** Source records follows **

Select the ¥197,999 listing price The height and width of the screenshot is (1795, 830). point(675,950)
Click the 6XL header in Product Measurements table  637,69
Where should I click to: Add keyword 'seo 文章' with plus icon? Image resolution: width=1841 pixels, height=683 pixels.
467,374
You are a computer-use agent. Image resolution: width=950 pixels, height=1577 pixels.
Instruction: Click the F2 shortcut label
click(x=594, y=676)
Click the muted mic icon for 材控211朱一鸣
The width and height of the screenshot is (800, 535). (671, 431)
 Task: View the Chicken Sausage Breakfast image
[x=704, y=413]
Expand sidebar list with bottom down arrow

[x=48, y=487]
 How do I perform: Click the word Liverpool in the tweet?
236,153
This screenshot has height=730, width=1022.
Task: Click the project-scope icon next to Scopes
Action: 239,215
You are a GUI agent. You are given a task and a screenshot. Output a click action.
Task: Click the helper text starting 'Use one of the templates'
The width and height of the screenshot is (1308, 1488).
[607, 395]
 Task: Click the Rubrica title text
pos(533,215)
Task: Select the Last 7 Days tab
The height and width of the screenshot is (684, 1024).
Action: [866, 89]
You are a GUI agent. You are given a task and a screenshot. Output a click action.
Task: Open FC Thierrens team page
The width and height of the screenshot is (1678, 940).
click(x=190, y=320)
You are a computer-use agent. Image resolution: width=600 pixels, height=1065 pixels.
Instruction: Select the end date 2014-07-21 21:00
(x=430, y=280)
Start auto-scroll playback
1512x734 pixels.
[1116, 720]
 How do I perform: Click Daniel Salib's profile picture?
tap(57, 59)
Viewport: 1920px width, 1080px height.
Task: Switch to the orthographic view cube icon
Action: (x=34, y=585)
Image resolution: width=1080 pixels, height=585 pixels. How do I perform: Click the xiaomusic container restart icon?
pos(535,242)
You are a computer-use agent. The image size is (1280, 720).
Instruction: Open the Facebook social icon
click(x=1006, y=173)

** End of Source records **

> Exercise aim
Your answer must contain every line of the records, exactly.

> Output
Select the ¥197,999 listing price The height and width of the screenshot is (1795, 830). point(675,950)
Click the 6XL header in Product Measurements table  637,69
Where should I click to: Add keyword 'seo 文章' with plus icon? Image resolution: width=1841 pixels, height=683 pixels.
467,374
You are a computer-use agent. Image resolution: width=950 pixels, height=1577 pixels.
Instruction: Click the F2 shortcut label
click(x=594, y=676)
Click the muted mic icon for 材控211朱一鸣
The width and height of the screenshot is (800, 535). (671, 431)
 Task: View the Chicken Sausage Breakfast image
[x=704, y=413]
Expand sidebar list with bottom down arrow

[x=48, y=487]
 How do I perform: Click the word Liverpool in the tweet?
236,153
This screenshot has height=730, width=1022.
Task: Click the project-scope icon next to Scopes
Action: 239,215
You are a GUI agent. You are given a task and a screenshot. Output a click action.
Task: Click the helper text starting 'Use one of the templates'
The width and height of the screenshot is (1308, 1488).
[607, 395]
 Task: Click the Rubrica title text
pos(533,215)
Task: Select the Last 7 Days tab
The height and width of the screenshot is (684, 1024).
Action: [866, 89]
You are a GUI agent. You are given a task and a screenshot. Output a click action.
Task: Open FC Thierrens team page
The width and height of the screenshot is (1678, 940).
click(x=190, y=320)
You are a computer-use agent. Image resolution: width=600 pixels, height=1065 pixels.
Instruction: Select the end date 2014-07-21 21:00
(x=430, y=280)
Start auto-scroll playback
1512x734 pixels.
[1116, 720]
 How do I perform: Click Daniel Salib's profile picture?
tap(57, 59)
Viewport: 1920px width, 1080px height.
Task: Switch to the orthographic view cube icon
Action: (x=34, y=585)
Image resolution: width=1080 pixels, height=585 pixels. How do I perform: Click the xiaomusic container restart icon?
pos(535,242)
You are a computer-use agent. The image size is (1280, 720).
Instruction: Open the Facebook social icon
click(x=1006, y=173)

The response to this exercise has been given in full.